Report findings prior to any first treatment of the primary disease for which the HCT / cellular therapy is being performed. If multiple studies were performed prior to the start of therapy, report the assessment closest to the diagnosis date of the primary disease for infusion. If the recipient’s MPN transformed, report the studies from the original diagnosis.
Question 2: Specify transfusion dependence at the time of diagnosis
“At diagnosis” is defined as from diagnosis until the start of treatment. If there are multiple transfusion dependence statuses, report the closest status to the date of diagnosis as possible.
Indicate the transfusion dependence for the recipient at the time of diagnosis and continue with question 3.
Select “Non-transfused (NTD)” if the recipient has not received any RBC transfusions within a period of 16 weeks prior to the time of diagnosis.
Select “Low-transfusion burden (LTB)” if the recipient 3-7 RBC transfusions within a period of 16 weeks or at least 2 transfusion episodes with a maximum of 3 RBC transfusions in 8 weeks prior to the time of diagnosis.

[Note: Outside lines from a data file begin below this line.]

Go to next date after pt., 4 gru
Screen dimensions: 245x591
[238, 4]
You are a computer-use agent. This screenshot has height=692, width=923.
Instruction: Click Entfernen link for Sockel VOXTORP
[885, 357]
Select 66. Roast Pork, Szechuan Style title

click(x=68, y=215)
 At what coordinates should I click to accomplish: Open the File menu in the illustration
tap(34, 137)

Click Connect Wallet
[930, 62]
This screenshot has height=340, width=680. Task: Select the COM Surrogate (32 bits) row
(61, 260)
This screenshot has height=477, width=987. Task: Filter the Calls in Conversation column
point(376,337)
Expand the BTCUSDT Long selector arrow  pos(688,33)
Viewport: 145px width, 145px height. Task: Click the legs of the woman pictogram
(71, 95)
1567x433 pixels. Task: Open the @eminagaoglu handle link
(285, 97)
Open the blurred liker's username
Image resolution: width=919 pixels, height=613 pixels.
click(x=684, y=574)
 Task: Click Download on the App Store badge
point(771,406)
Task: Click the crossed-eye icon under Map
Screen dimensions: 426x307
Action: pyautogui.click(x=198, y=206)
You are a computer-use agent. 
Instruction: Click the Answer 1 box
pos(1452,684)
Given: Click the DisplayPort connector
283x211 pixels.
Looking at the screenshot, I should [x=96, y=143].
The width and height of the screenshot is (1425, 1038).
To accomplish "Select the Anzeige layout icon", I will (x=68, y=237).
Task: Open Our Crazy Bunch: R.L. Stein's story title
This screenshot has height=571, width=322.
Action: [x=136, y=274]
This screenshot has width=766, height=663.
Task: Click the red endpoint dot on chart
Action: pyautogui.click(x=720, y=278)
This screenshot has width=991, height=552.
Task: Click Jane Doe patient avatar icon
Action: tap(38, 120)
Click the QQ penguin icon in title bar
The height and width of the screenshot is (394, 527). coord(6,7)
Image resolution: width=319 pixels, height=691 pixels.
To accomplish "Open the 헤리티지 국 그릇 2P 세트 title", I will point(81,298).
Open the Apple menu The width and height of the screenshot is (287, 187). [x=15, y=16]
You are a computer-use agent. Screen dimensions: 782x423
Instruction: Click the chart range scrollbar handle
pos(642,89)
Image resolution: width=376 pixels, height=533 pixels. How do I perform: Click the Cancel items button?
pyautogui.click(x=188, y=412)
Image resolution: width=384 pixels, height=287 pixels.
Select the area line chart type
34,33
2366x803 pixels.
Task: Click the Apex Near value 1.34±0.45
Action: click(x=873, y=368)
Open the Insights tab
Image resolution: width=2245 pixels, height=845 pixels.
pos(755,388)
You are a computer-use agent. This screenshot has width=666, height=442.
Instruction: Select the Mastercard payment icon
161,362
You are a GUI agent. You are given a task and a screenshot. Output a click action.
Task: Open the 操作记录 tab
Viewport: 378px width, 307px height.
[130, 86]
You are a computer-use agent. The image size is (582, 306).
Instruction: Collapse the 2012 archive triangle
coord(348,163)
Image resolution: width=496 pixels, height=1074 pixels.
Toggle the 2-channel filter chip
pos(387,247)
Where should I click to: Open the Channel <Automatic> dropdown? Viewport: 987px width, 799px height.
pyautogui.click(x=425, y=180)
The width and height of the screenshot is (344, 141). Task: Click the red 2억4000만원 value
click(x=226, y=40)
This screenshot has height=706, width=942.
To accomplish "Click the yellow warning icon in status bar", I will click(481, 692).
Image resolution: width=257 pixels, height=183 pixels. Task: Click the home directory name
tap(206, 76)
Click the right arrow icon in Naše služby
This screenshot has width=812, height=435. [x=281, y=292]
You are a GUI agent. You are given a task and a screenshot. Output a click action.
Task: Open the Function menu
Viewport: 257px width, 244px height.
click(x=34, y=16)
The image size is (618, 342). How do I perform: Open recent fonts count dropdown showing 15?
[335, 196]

Select “High-transfusion burden (HTB)” if the recipient had ≥8 RBC transfusions within a period of 16 weeks or ≥4 within 8 weeks prior to the time of diagnosis.
Question 3: Did the recipient have splenomegaly at the time of diagnosis?
Indicate if the recipient had splenomegaly (i.e., abnormal enlargement of the spleen) at the time of diagnosis. Splenomegaly is often documented during the physician’s physical assessment of the recipient and represents an abnormal finding. Splenomegaly can also be detected by imaging techniques such as ultrasonography, CT or MRI.
Indicate “yes” if splenomegaly was present at the time of diagnosis and continue with question 4.
Indicate “no” if splenomegaly was not present at diagnosis and continue with question 7.
Indicate “unknown” if it is not possible to determine the presence or absence of splenomegaly at diagnosis and continue with question 7.
Indicate “not applicable” if the question does not apply to the recipient (e.g. prior Splenectomy) and continue with question 7.
Question 4: Specify the method used to measure spleen size
Indicate the method used to measure the spleen size, if the method selected is “physical assessment” continue with question 5. If the method selected is “ultrasound” or “CT / MRI” continue with question 6. If spleen size is measured using multiple methods, report the most accurate assessment. Ultrasound is the most specific and preferred assessment.
Question 5: Specify the spleen size below the left coastal margin
Indicate the size of the spleen in centimeters, measured below the left coastal margin as assessed by physical exam then continue with question 7.
Question 6: Specify the spleen size in centimeters
Indicate the size of the spleen in centimeters, as assessed by imaging (ultrasound, CT / MRI) then continue with question 7.
Question 7: Did the recipient have hepatomegaly
Indicate if the recipient had hepatomegaly (i.e., abnormal enlargement of the liver) at the time of diagnosis. Hepatomegaly is often documented during the physician’s physical assessment of the recipient and represents an abnormal finding.
Indicate “yes” if hepatomegaly was present at the time of diagnosis and continue with question 8.
Indicate “no” if hepatomegaly was not present at diagnosis and continue with question 11.
Indicate “unknown” if it is not possible to determine the presence or absence of hepatomegaly at diagnosis and continue with question 11.
Question 8: Specify the method used to measure liver size
Indicate the method used to measure the liver size, if the method selected is “physical assessment” continue with question 9. If the method selected is “ultrasound” or “CT / MRI” continue with question 10. If liver size is measured using multiple methods, report the most accurate assessment. Ultrasound is the most specific and preferred assessment.
Question 9: Specify the liver size in centimeters below the right coastal margin
Indicate the size of the liver in centimeters, measured below the right coastal margin as assessed by physical exam then continue with question 11.
Question 10: Specify the liver size in centimeters
Indicate the size of the liver in centimeters, as assessed by imaging (ultrasound, CT / MRI) then continue with question 11.